Encoding environment states in a high-dimensional representation with Spiking Neural Networks (SNNs) has been shown to improve robustness and efficiency in RL, specifically in navigation environments [7,8,9]. By training a novel encoder that maps environment states to SNN representations end-to-end, this project facilitates robustness in navigation and hence enables generalization across different environments.

Goal: Working on the Generalization Challenge using suitable environments, such as XLand-Minigrid [10], by leveraging the robustness and efficiency of Spiking Neural Networks (SNNs).

Supervisor: Anna Penzkofer and Constantin Ruhdorfer

Distribution: 20% literature review, 60% implementation, 20% analysis

Requirements: Good knowledge of deep learning and reinforcement learning, strong programming skills in Python and PyTorch and/or Jax, interest in cognitive modeling, self management skills. The thesis requires to learn Jax along the way, experience in PyTorch will be sufficient to start.

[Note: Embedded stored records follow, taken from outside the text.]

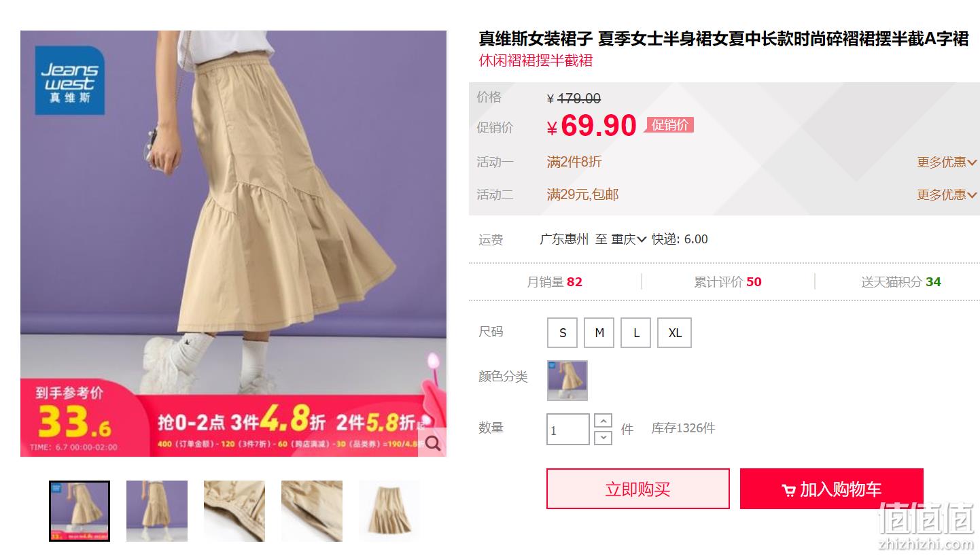The height and width of the screenshot is (556, 980).
Task: Select size S
Action: (562, 332)
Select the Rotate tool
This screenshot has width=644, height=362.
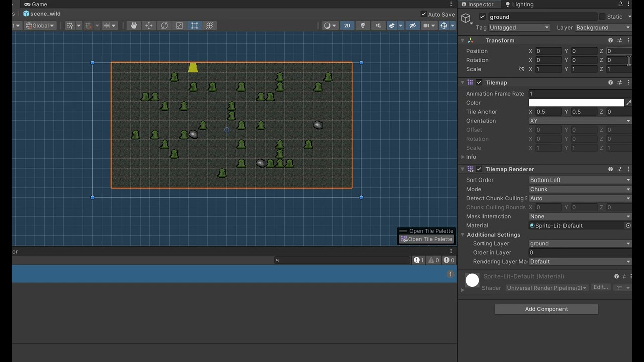tap(164, 25)
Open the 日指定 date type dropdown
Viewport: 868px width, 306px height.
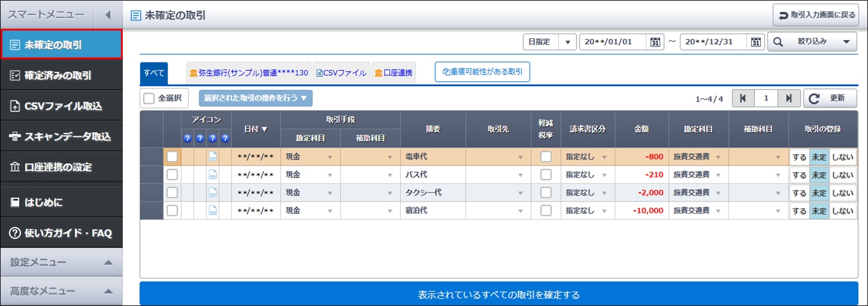(549, 42)
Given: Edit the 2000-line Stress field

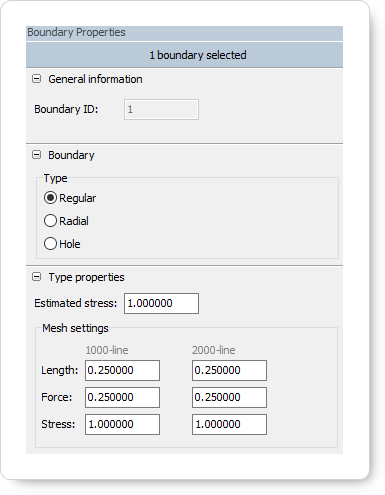Looking at the screenshot, I should coord(229,424).
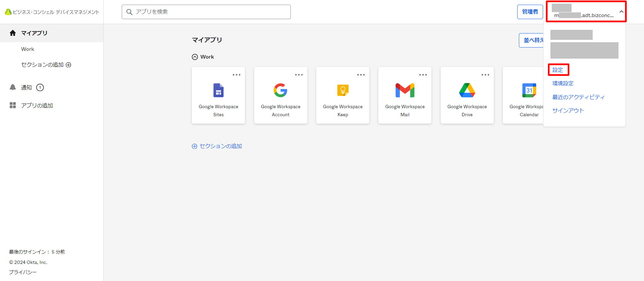This screenshot has height=281, width=644.
Task: Open the Google Calendar app icon
Action: tap(529, 90)
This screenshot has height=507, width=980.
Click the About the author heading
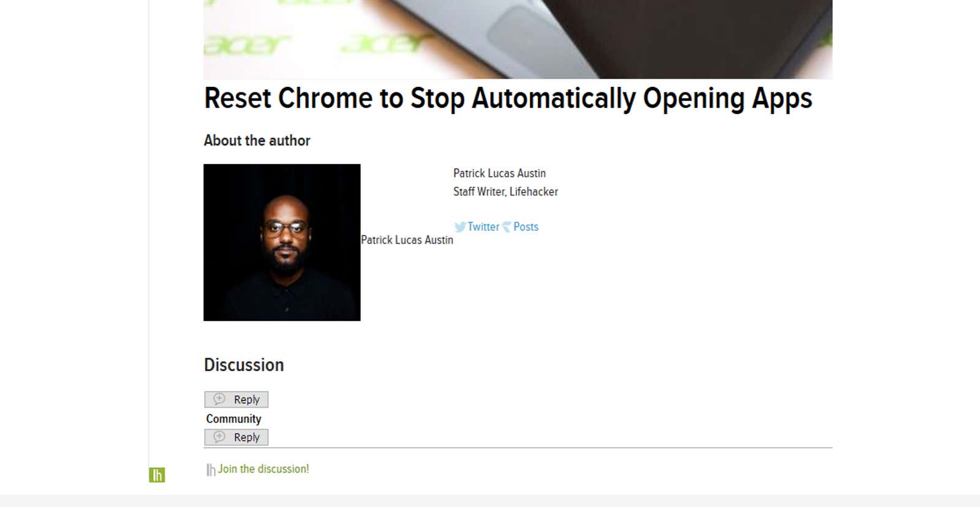[x=257, y=140]
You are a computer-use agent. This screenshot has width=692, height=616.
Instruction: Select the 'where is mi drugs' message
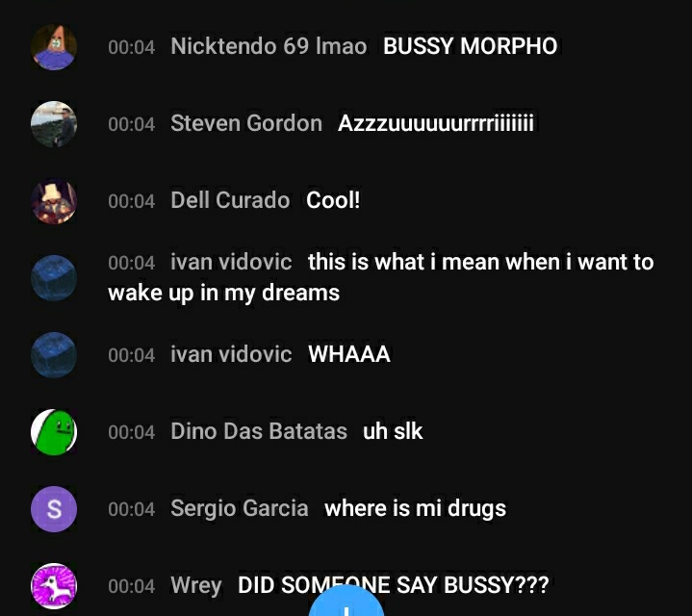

Literature: [1] Cobbe, K., Klimov, O., Hesse, C., Kim, T., & Schulman, J. (2019, May). Quantifying generalization in reinforcement learning. In International Conference on Machine Learning (pp. 1282-1289). PMLR.

[2] Cobbe, K., Hesse, C., Hilton, J., & Schulman, J. (2020, November). Leveraging procedural generation to benchmark reinforcement learning. In International conference on machine learning (pp. 2048-2056). PMLR.

[3] Jiang, M., Dennis, M., Grefenstette, E., & Rocktäschel, T. (2023). minimax: Efficient Baselines for Autocurricula in JAX. arXiv preprint arXiv:2311.12716.

[4] Jiang, M., Grefenstette, E., & Rocktäschel, T. (2021, July). Prioritized level replay. In International Conference on Machine Learning (pp. 4940-4950). PMLR

[5] Chevalier-Boisvert, M., Dai, B., Towers, M., Perez-Vicente, R. D. L., Willems, L., Lahlou, S., … Terry, J. K. (2023). Minigrid & Miniworld: Modular & Customizable Reinforcement Learning Environments for Goal-Oriented Tasks. Thirty-Seventh Conference on Neural Information Processing Systems Datasets and Benchmarks Track.

[6] Bauer, J., Baumli, K., Behbahani, F., Bhoopchand, A., Bradley-Schmieg, N., Chang, M., … Zhang, L. (2023). Human-timescale adaptation in an open-ended task space. Proceedings of the 40th International Conference on Machine Learning.

[7] Banino, A., Barry, C., Uria, B., Blundell, C., Lillicrap, T., Mirowski, P., ... & Kumaran, D. (2018). Vector-based navigation using grid-like representations in artificial agents. Nature, 557(7705), 429-433.

[8] Bartlett, M., Stewart, T. C., & Orchard, J. (2022). Fast Online Reinforcement Learning with Biologically-Based State Representations. In Proceedings of the 20th international conference on cognitive modeling.

[9] Bartlett, M., Simone, K., Dumont, N. D., Furlong, M., Eliasmith, C., Orchard, J., & Stewart, T. (2023). Improving reinforcement learning with biologically motivated continuous state representations. In Proceedings of the 21st International Conference on Cognitive Modeling.

[10] Nikulin, A., Kurenkov, V., Zisman, I., Agarkov, A., Sinii, V., & Kolesnikov, S. (2023). XLand-minigrid: Scalable meta-reinforcement learning environments in JAX. arXiv preprint arXiv:2312.12044.